Word for word, restate the lines from the one containing "Instruction: Enable Приветственное" through the last line of the material, and include no pictures.

### Given information
★ ★ ★ ★ ★ ★ ★

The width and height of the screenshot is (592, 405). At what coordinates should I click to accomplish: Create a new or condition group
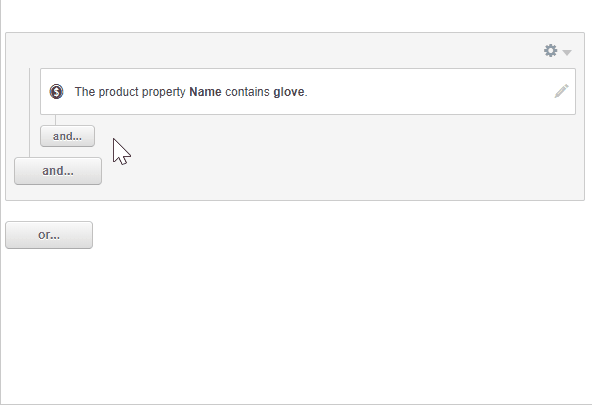[x=49, y=235]
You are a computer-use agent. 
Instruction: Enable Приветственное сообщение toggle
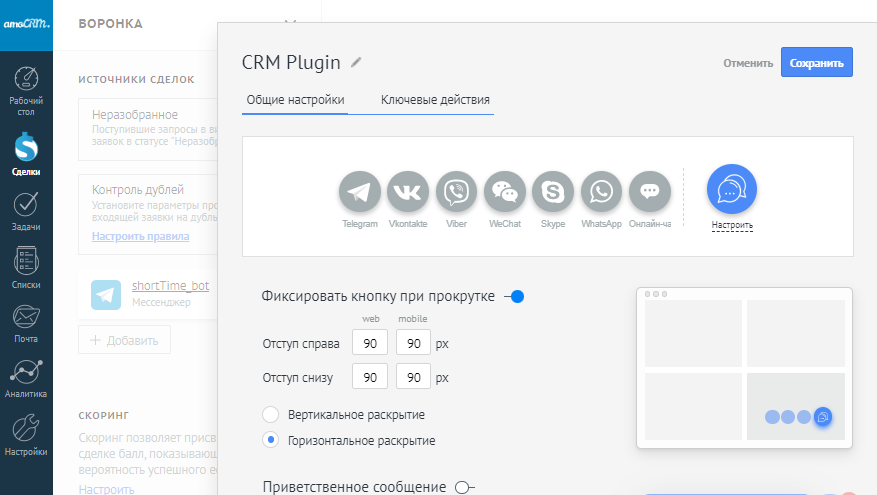pyautogui.click(x=464, y=488)
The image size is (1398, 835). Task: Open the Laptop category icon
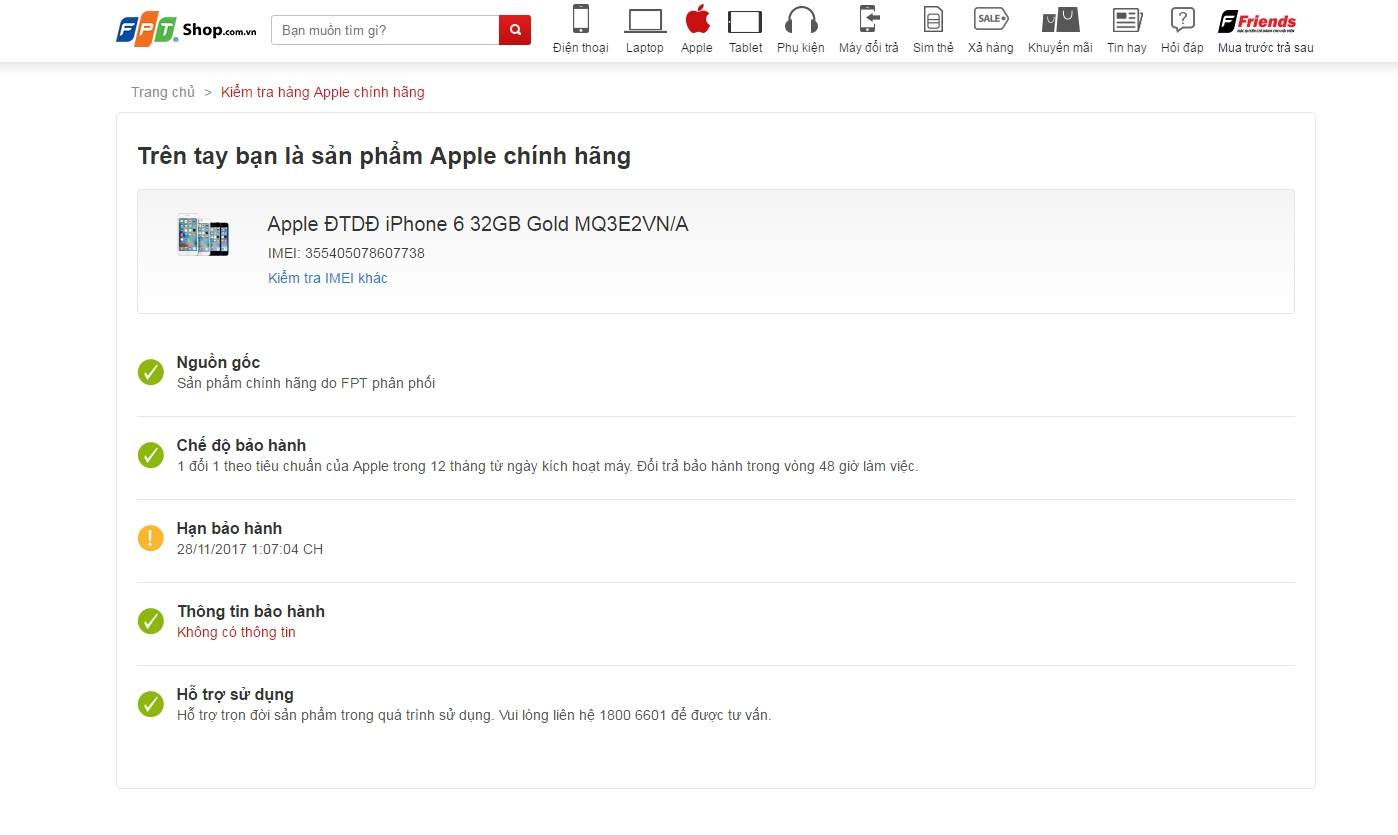pos(644,21)
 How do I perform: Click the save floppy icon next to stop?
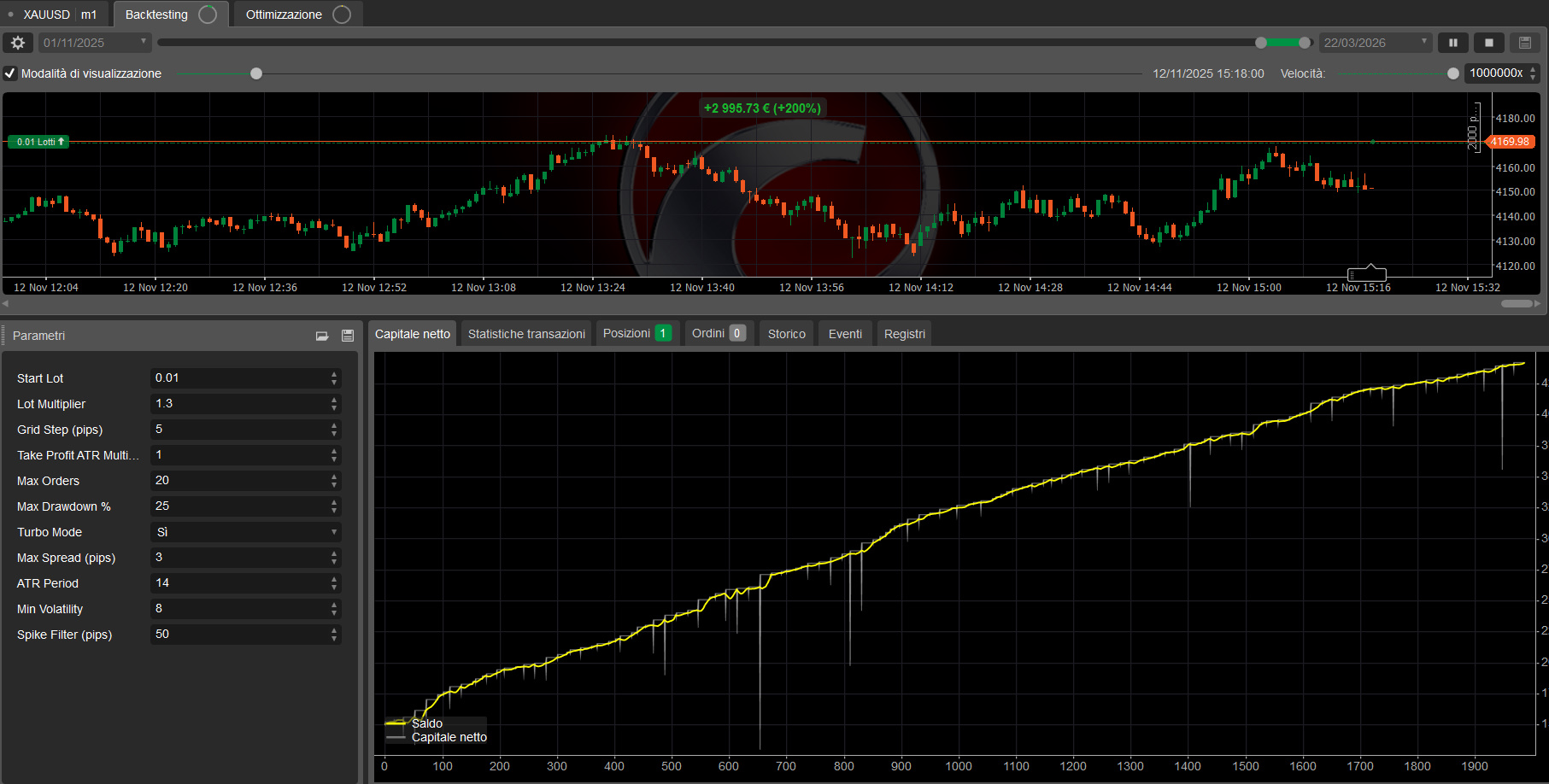[x=1525, y=43]
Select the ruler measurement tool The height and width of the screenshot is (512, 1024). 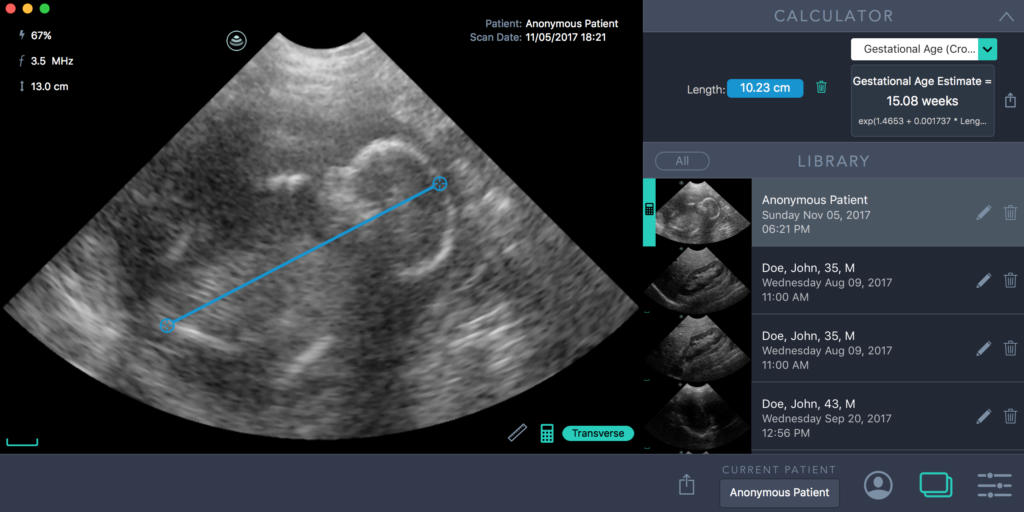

★ ★ ★ ★ ★ ★ ★

### Exercise response
Instruction: Enable Приветственное сообщение toggle
pyautogui.click(x=464, y=488)
The image size is (1398, 835). Task: Open the Laptop category icon
pos(644,21)
 How do I perform: Click the save floppy icon next to stop?
[x=1525, y=43]
Select the ruler measurement tool The height and width of the screenshot is (512, 1024). 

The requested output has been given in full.